30 Mei 2016

Menyoal Hari Buku Nasional

Selamat Hari Buku Nasional
Minat Baca di Indonesia

Minggu (15/5), Goodreads Indonesia mengadakan acara bertajuk "Book Blind Date". Setiap peserta yang datang diharuskan membawa buku yang dibungkus kertas cokelat dan memberikan hint singkat pada paket bukunya. Pada saat acara, peserta diberikan kesempatan untuk memilih paket buku sesuai hint yang paling menarik mereka. Setelah itu, peserta diminta menjelaskan paket buku yang didapat dan apakah buku itu jodoh mereka atau bukan, seperti blind date. Acara yang dihadiri sekitar 20 orang itu diselingi dengan games berhadiah buku dan voucher e-book.
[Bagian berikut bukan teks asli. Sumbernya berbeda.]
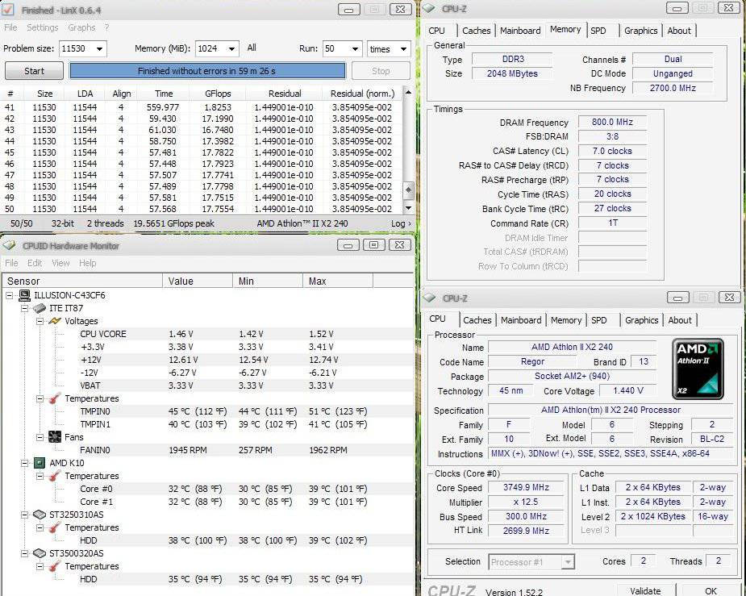
Task: Click the Voltages lightning icon in sensor tree
Action: click(x=55, y=321)
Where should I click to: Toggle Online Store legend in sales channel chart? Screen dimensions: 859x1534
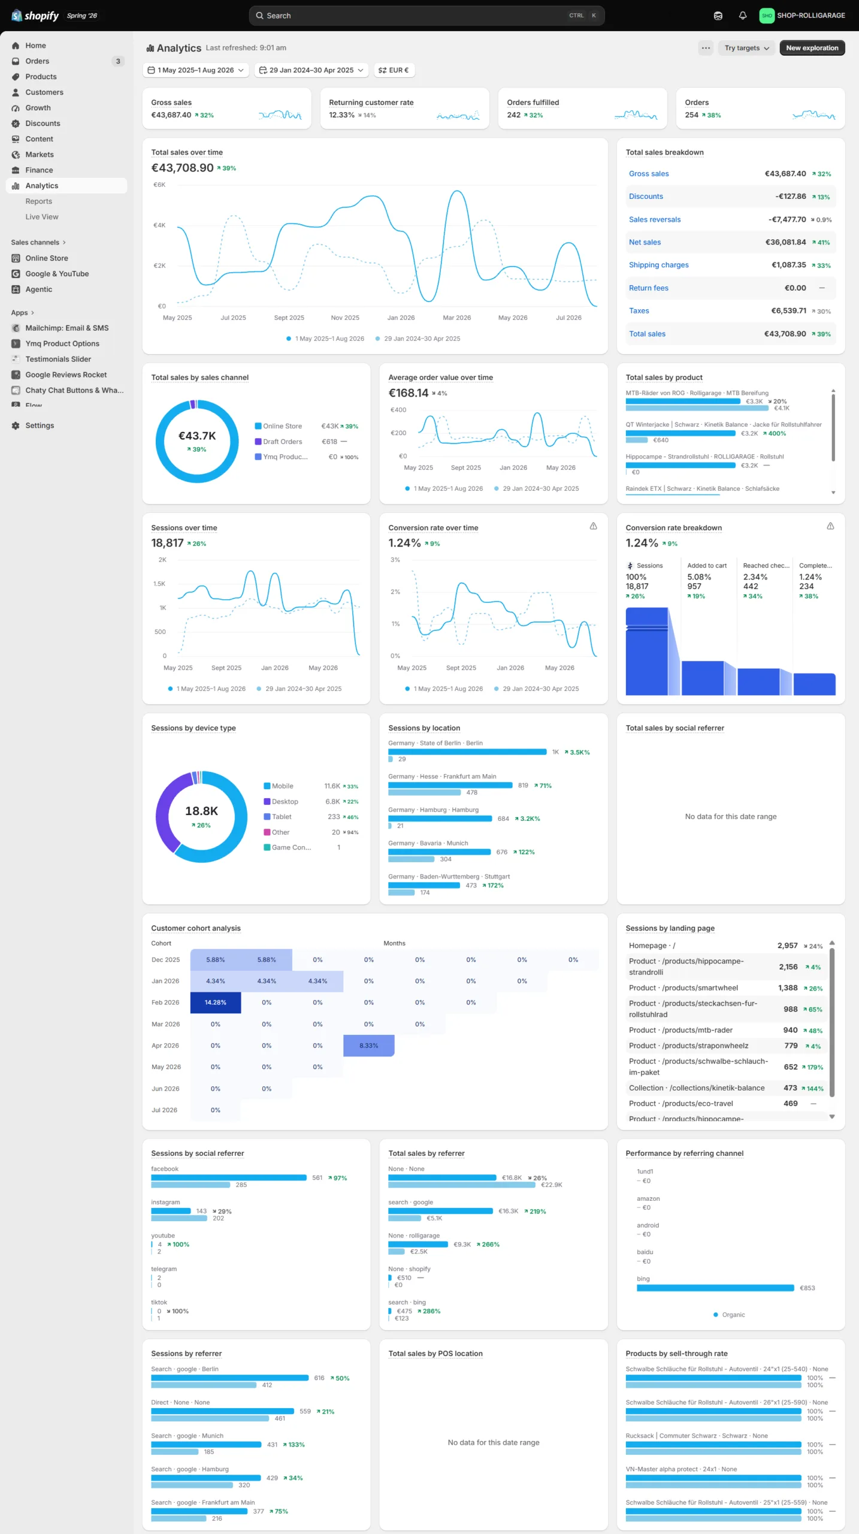(279, 426)

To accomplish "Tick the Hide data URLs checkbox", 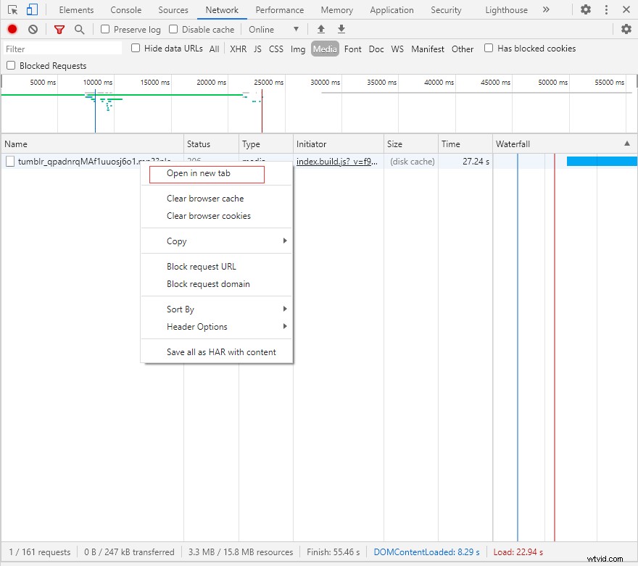I will [x=136, y=49].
Acara tersebut sebenarnya ajang tukar buku seperti yang biasa diadakan oleh komunitas tersebut hanya saja dengan konsep berbeda. Tujuannya untuk mempertemukan para pembaca juga membuat acara seru yang tidak hanya berbasis daring, tetapi juga kopi darat.
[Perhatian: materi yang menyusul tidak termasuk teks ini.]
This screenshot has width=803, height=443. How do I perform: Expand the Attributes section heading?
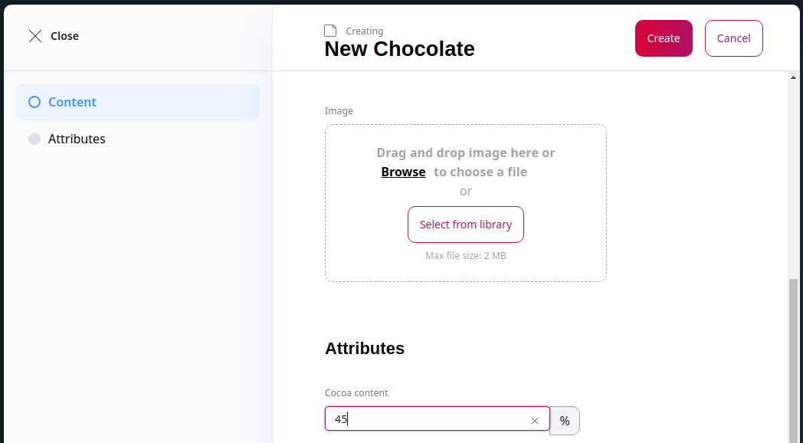point(365,348)
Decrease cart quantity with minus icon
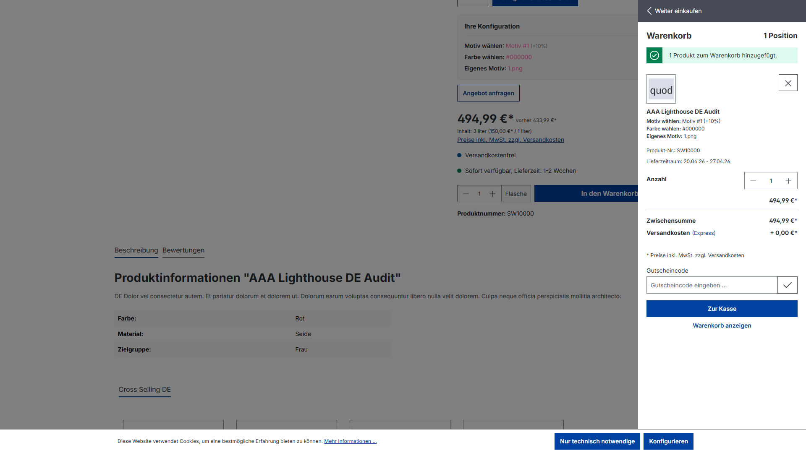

"Book Blind Date" merupakan satu dari banyaknya kegiatan komunitas buku untuk mengentaskan minat baca di Indonesia yang rendah. Sejak 2012, Indonesia ditakut-takuti survei yang menyatakan minat baca masyarakatnya rendah, lebih rendah dari India dan Thailand. Rata-rata lama membaca buku masyarakat Indonesia hanya 6 jam per minggu (Kompas 15/9/2015). Selain itu survey juga menunjukkan bahwa hanya 1 dari 1.000 orang di Indonesia yang memiliki minat baca serius dengan rata-rata kurang dari satu buku yang dibaca per tahun (UNESCO 2012).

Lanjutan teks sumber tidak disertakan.